Angga Arifka Mahasiswa Program Studi Agama dan Lintas Budaya (CRCS), Sekolah Pascasarjana Universitas Gadjah Mada—tinggal di anggaarifka.com

Mencari Kebenaran di Era Informasi dalam Perspektif Islam

2 min read

Di dunia yang serba cepat saat ini, informasi dapat menyebar lebih cepat dari kedipan mata. Dengan munculnya internet dan media sosial, kita tahu bahwa berita, opini, dan rumor dapat beredar dengan cepat dan menyebar secara berlimpah ruah, sehingga sulit untuk membedakan fakta dari fiksi.

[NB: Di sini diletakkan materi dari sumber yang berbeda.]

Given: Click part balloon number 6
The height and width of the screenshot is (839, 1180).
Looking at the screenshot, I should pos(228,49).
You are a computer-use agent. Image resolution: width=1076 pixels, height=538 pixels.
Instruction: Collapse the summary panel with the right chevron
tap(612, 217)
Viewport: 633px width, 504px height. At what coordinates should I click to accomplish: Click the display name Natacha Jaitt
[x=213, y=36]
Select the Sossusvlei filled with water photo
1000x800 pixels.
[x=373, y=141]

Di tengah banjir informasi seperti ini, Islam menawarkan panduan berharga tentang cara mencari kebenaran, memberikan pedoman moral dengan menekankan pentingnya kebenaran, kejujuran, dan integritas. Kita akan mengeksplorasi bagaimana Islam mendorong pencarian kebenaran, terutama dalam menghadapi informasi hoaks.

Fondasi rujukan umat Islam adalah Al-Qur’an, dan Al-Qur’an berulang kali menekankan pentingnya kebenaran dan kejujuran. Dalam surah al-Baqarah [2]: 42, disebutkan, “Dan janganlah kamu campuradukkan kebenaran dengan kebatilan dan (janganlah) kamu sembunyikan kebenaran, sedangkan kamu mengetahuinya.”

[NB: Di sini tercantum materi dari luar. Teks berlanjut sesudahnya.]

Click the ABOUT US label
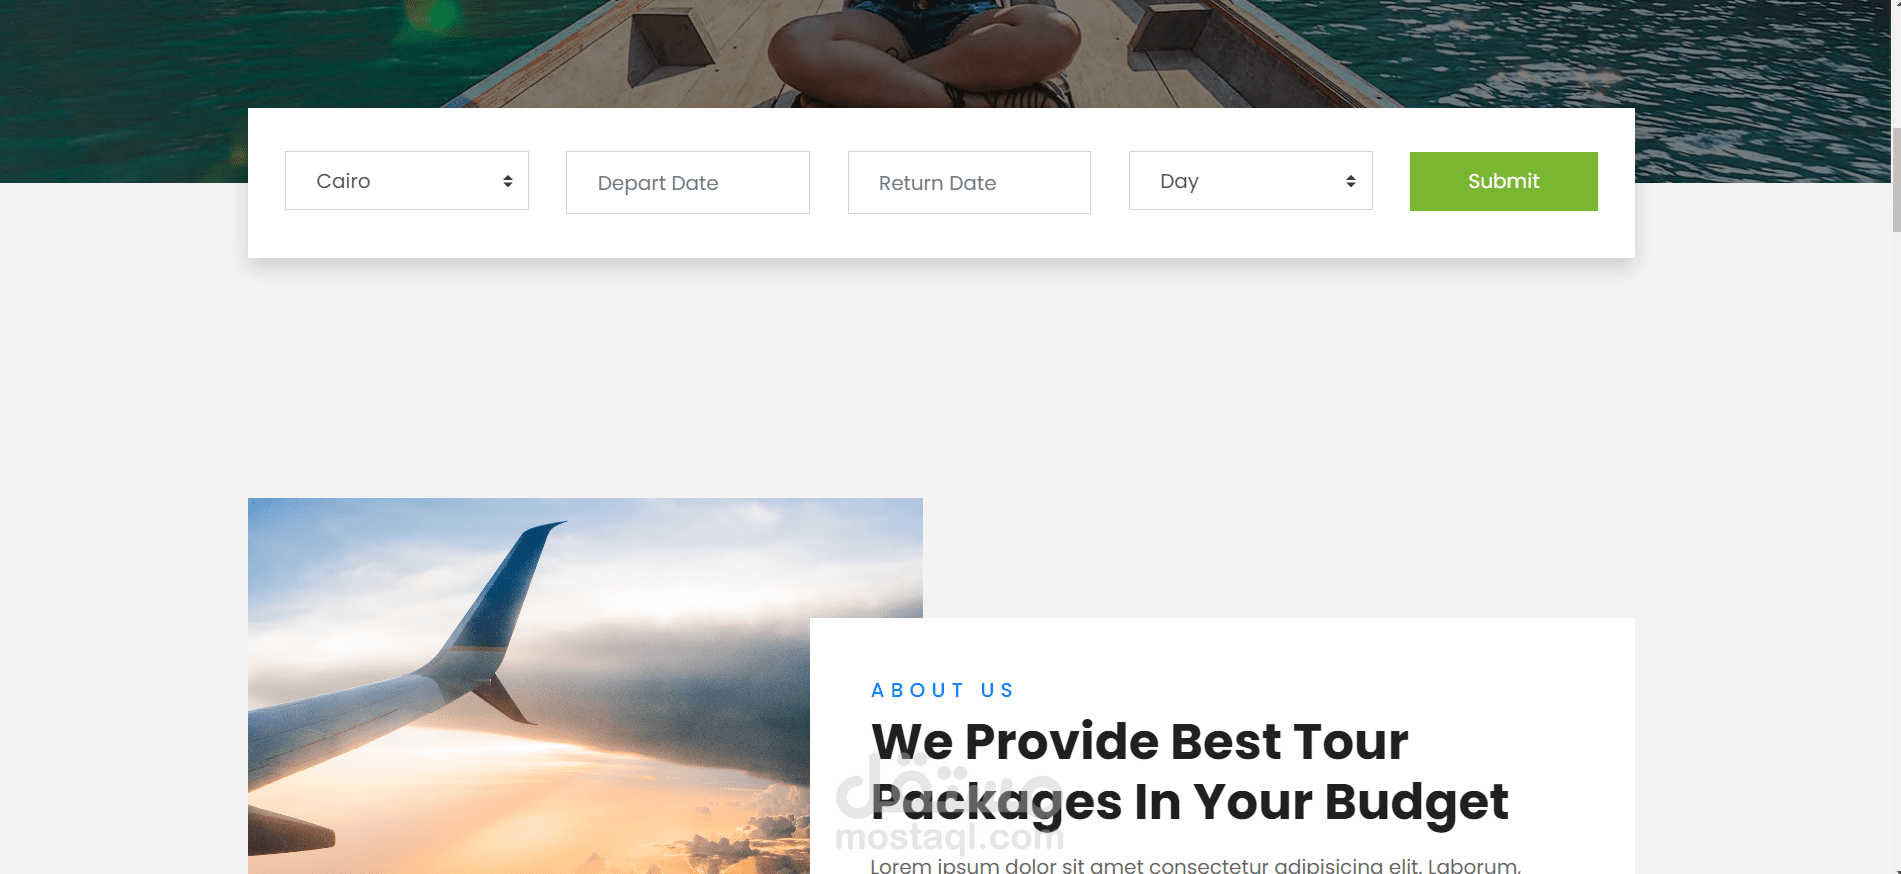This screenshot has height=874, width=1901. pos(942,690)
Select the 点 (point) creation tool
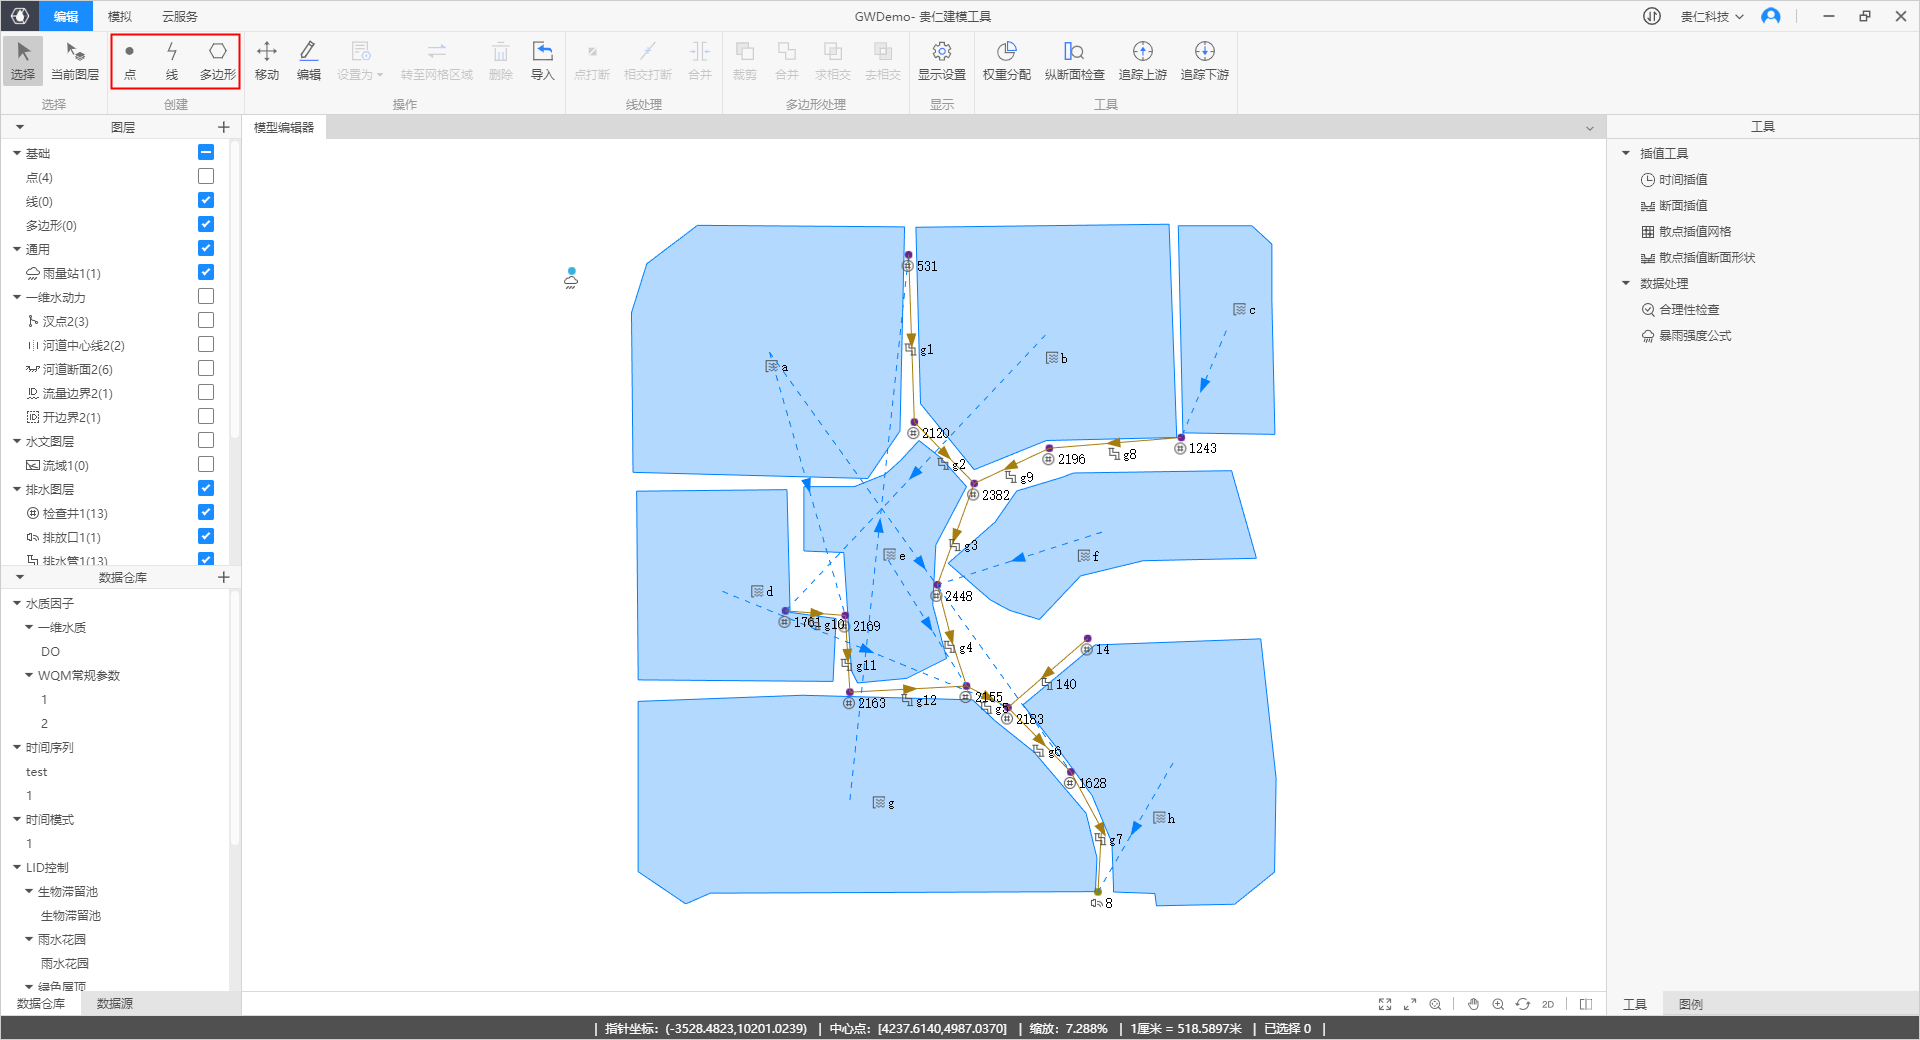The width and height of the screenshot is (1920, 1040). [130, 60]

Ayat tersebut menggarisbawahi kewajiban untuk memisahkan kebenaran dari kebatilan dan menyampaikan kebenaran secara terbuka, meskipun hal tersebut mungkin tidak nyaman baik bagi diri sendiri maupun orang lain. Setiap muslim didorong untuk jujur dalam perkataan dan tindakannya, dan Islam menjadikan kejujuran sebagai bagian prinsipiil dari moralitas.

Islam tidak hanya mendorong kejujuran tetapi juga menekankan pentingnya pemikiran kritis dan eksplorasi keingintahuan. Al-Qur’an mengajak orang-orang beriman untuk merenungkan tanda-tanda Tuhan di alam semesta, bertanya, dan mencari ilmu. Dalam surah al-Mulk [67]: 10, dikatakan, “Dan mereka berkata, ‘Sekiranya (dahulu) kami mendengarkan atau memikirkan (peringatan itu) tentulah kami tidak termasuk penghuni neraka yang menyala-nyala.’”

Ayat tersebut menyoroti keinginan mendapatkan kesempatan kedua untuk mencari kebenaran dan merengkuh kenyataan yang sebenarnya. Hal ini menunjukkan bahwa manusia mampu melakukan refleksi secara kritis dan perbaikan diri, termasuk dalam hal pencarian kebenaran. Berpikir kritis merupakan komponen penting dalam mencari kebenaran, karena itulah cara dalam mendorong individu untuk—bukan sekadar bertanya, melainkan juga—mempertanyakan informasi yang mereka temui dan mencari sumber yang dapat dipercaya.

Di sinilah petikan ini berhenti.